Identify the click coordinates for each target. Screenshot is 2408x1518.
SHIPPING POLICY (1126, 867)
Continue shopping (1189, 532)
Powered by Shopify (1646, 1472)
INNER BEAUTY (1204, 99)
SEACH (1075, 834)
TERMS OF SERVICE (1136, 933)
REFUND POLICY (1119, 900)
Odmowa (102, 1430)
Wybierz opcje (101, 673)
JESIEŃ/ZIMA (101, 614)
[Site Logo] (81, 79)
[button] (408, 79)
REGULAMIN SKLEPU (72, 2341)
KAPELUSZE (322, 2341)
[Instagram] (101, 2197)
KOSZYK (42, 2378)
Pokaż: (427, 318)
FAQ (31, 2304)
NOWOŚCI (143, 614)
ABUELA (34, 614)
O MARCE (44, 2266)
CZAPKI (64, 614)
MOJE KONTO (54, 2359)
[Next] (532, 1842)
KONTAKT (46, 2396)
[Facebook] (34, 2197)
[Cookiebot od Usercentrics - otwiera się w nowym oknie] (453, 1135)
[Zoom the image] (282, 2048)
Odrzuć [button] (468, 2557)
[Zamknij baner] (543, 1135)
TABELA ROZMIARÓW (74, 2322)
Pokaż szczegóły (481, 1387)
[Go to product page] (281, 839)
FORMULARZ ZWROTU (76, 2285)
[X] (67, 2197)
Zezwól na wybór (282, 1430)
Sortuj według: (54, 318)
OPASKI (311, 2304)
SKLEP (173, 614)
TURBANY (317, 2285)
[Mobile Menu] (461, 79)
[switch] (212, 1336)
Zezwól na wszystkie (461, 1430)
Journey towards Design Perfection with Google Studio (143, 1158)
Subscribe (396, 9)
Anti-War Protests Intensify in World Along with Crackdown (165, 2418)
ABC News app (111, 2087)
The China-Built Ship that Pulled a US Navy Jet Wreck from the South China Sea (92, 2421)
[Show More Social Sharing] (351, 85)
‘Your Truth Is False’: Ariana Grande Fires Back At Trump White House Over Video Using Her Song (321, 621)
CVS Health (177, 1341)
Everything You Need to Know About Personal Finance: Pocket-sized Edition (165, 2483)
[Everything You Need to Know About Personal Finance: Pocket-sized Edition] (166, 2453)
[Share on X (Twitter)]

### [Exercise]
Scan the data above, please, and give the number of lines where the word "Need" occurs, with no further text.

### [The answer]
2